韓国特許法改正(2017年3月1日施行)
地域:韓国
業務分野:特許
カテゴリー:法令
特許登録取消申請制度、職権再審査制度、さらに特許移転請求制度の導入および審査請求期間の短縮、ならびに外国審査結果の提出命令の導入等を骨子とする特許法の改正。
1. 特許登録取消申請制度の導入(改正特許法132条の2から改正特許法132条の15まで)
1.1 何人も登録から6ヶ月以内に以下の理由により登録特許の取消請求を韓国特許庁(KIPT)にすることができる。
・特許法29条1項、2項(新規性あるいは進歩性)違反
・特許法36条(先願)違反
・特許法29条3項、4項(拡大された先願の地位)違反
1.2 取消理由がある場合、特許権者に書面で通知され、訂正請求あるいは書面による反論の提出の機会が与えられる。
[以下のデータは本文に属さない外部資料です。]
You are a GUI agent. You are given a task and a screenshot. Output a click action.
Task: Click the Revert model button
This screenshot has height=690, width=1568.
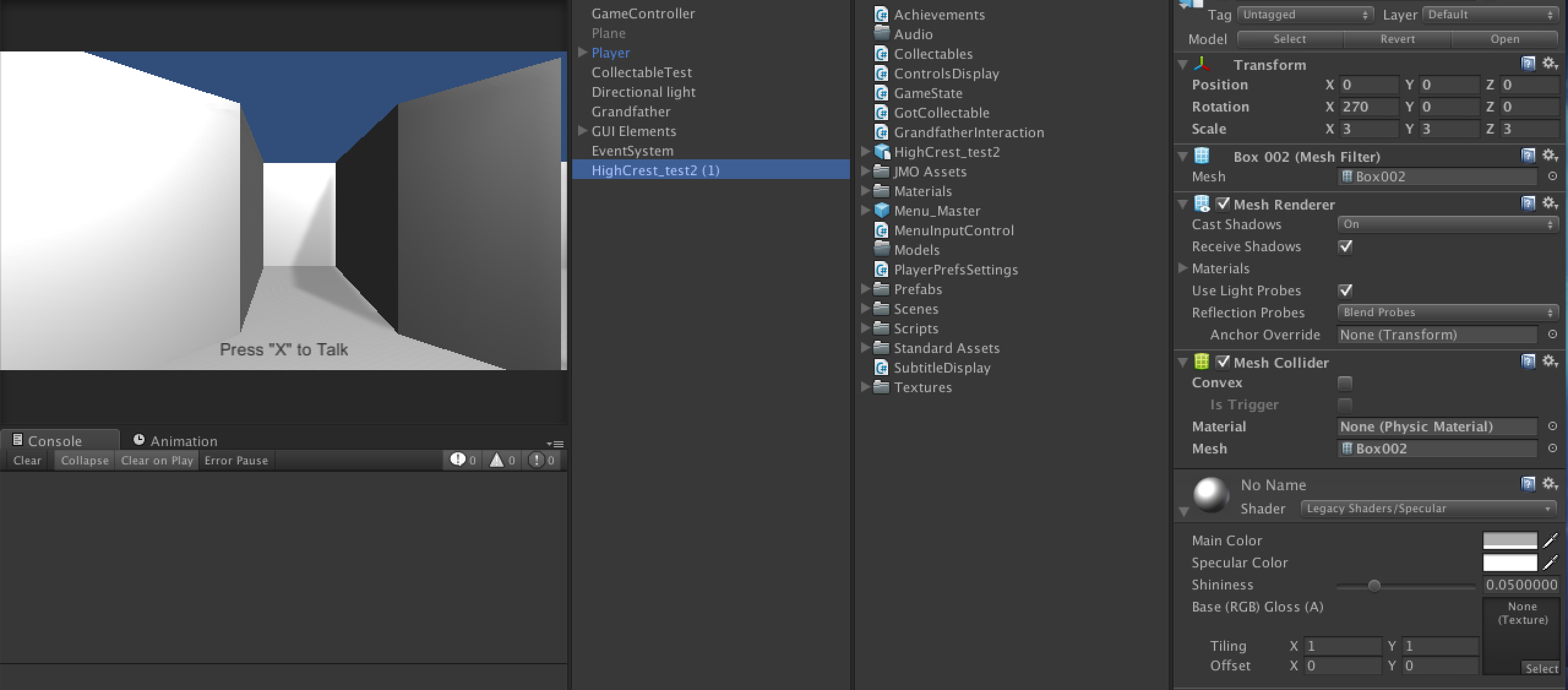click(x=1397, y=39)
1.3 取消理由がない場合、上記の手続きを行わず、請求棄却の決定をする。
1.4 取消の決定に対しては、特許権者は裁判所に提訴することができる。取消の決定が支持されると、当該特許権は初めからなかったものとみなされる。
1.5 利害関係人であることを要件としない3ヶ月間の無効審判制度は廃止され、その代わりにこの登録取消請求制度が導入された。
1.6 特許登録取消制度は、2017年3月1日またはそれ以降に設定登録される特許に適用される。
2. 職権再審査制度の導入(改正特許法66条の3)
2.1 特許査定後、新規性欠如等の明らかな拒絶理由が見つかった場合は、審査官は職権で特許査定を取消し、職権で再審査することができる。
2.2 職権で再審査するためには、審査官は特許査定を取消すことを出願人に通知しなければならない。
2.3 この制度は、2017年3月1日またはそれ以降に特許査定される出願に適用される。
3. 職権補正範囲の拡大(改正特許法66条の2)
3.1 審査官が特許査定をする際、従前認められていた審査官職権による明らかな誤記の補正に加えて、拒絶理由に相当する事項も明らかに誤っている記載も職権で補正できる。
3.2 審査官の職権補正に出願人が同意しない場合は、特許査定は取り消され、職権補正は最初からなかったものとみなされる。
3.3 この改正は、2017年3月1日またはそれ以降の職権補正から適用される。
4. 実体審査請求期間の短縮(改正特許法59条(2))
4.1 審査請求期間を出願日(国際出願の場合は国際出願日)から5年を3年へ短縮した。
4.2 この改正は、2017年3月1日またはそれ以降の出願に適用される。
5. 正当な権利者の出願可能期間の延長(改正特許法35条)
5.1 無権者の特許を無効とすべき旨の審決が確定した日より30日以内に、正当な権利者が特許出願を行うと、当該特許の出願時に特許出願したとみなされる。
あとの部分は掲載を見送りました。